Dass sich das mittelfristig verändert, dafür setzt sich seit gut drei Jahren die Non-Profit-Initiative Startup Teens ein. Wir sind uns sicher, dass Kindern viel früher die Optionen für ihre berufliche Zukunft aufgezeigt und sie in unternehmerischem Denken und Handeln geschult werden müssen. Auch in Bayern braucht es nicht nur mehr Gründer, sondern auch mehr Unternehmensnachfolger und unternehmerisch denkende Angestellte. Startup Teens ist bewusst als außerschulisches Projekt konzipiert, erreicht Jugendliche unabhängig von der Schulform oder dem sozialen Background. Als digitales Projekt spricht es Schülerinnen und Schüler dort an, wo sie viel Zeit verbringen: im Netz.

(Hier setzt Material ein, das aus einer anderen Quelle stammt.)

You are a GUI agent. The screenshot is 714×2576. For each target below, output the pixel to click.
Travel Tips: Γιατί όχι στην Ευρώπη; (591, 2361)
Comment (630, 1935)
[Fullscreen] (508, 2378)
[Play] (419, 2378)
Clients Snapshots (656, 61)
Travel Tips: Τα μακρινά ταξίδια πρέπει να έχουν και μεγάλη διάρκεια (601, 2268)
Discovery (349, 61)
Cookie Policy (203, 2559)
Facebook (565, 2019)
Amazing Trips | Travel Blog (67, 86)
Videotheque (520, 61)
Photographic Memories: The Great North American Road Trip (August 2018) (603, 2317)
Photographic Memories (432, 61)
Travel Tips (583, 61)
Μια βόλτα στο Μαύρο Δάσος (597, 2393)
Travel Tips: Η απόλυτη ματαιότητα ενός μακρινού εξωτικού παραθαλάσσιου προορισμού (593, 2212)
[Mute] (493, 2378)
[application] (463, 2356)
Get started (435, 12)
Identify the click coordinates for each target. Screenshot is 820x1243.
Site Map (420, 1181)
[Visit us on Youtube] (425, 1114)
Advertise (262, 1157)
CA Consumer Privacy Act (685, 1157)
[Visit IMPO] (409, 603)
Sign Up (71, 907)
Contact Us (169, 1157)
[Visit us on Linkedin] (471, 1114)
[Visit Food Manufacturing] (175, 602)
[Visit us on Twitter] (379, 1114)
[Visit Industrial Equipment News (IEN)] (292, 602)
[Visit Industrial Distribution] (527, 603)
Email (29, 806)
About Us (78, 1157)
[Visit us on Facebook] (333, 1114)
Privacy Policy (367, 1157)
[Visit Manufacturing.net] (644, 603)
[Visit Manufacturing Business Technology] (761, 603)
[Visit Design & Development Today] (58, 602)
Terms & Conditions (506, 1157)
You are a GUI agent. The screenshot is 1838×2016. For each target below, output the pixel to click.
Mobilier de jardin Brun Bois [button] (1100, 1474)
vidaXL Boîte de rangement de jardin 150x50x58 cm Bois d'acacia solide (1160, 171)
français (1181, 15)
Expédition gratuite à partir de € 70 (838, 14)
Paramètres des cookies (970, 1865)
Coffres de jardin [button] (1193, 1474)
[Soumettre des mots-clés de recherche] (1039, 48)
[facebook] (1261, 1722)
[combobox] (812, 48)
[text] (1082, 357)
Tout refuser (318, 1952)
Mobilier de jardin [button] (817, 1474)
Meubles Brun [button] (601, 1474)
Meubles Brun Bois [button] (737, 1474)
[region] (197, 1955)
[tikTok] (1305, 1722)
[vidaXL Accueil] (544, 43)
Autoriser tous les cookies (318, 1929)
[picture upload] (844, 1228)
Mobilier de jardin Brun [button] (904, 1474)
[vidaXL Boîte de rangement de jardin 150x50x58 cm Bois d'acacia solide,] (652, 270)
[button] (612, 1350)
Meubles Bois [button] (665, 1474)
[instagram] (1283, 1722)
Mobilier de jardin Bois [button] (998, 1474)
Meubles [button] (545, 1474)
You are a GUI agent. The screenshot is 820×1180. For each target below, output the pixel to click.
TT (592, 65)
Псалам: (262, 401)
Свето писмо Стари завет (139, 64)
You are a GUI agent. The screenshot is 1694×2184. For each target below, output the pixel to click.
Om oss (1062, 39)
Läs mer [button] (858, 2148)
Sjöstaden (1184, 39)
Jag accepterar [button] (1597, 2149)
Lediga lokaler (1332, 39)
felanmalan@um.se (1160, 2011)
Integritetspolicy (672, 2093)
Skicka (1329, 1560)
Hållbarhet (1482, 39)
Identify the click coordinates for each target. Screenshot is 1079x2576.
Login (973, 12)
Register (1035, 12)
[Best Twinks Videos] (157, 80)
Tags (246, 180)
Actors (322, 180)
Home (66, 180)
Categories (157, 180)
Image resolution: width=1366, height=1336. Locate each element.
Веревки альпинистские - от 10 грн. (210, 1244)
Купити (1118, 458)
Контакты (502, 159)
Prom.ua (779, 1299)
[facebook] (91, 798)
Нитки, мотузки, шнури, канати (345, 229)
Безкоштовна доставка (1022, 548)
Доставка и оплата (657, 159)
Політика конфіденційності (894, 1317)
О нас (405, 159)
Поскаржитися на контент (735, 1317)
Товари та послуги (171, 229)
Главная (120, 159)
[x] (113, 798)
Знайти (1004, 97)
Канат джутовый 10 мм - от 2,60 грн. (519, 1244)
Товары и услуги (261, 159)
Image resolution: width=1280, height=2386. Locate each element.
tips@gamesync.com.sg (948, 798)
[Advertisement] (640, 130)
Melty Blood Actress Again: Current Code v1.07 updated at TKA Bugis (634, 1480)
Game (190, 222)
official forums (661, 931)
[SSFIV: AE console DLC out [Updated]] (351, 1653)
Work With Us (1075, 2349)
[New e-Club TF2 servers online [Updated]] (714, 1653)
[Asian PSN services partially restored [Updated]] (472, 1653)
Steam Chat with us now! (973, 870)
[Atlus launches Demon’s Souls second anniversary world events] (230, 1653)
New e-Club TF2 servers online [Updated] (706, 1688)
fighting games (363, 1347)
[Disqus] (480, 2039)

Dass dieses Konzept aufgeht, zeigt der im Herbst 2018 ins Leben gerufene YouTube-Kanal. In nur vier Monaten stieg die Community auf mehr als 10 600 Abonnenten an, die jede Woche auf ein neues Video zum Thema Unternehmertum warten. Die Videos werden von den Gründern der erfolgreichsten Nachhilfeplattform Deutschlands – simpleclub – mit 2,5 Millionen Followern erstellt, beginnen gerne mal mit „Hey, Ihr Fritten ...“ und kommen in der Zielgruppe unglaublich gut an.

Weitere Bausteine sind ein Mentoren-Programm, Events und Ideen-Camps, wie im Mai wieder in München, und der höchstdotierte Businessplan-Wettbewerb in Deutschland. Noch bis 30. Mai 2019 läuft die Teilnahmefrist – die bayerischen Jugendlichen sind traditionell sehr stark vertreten.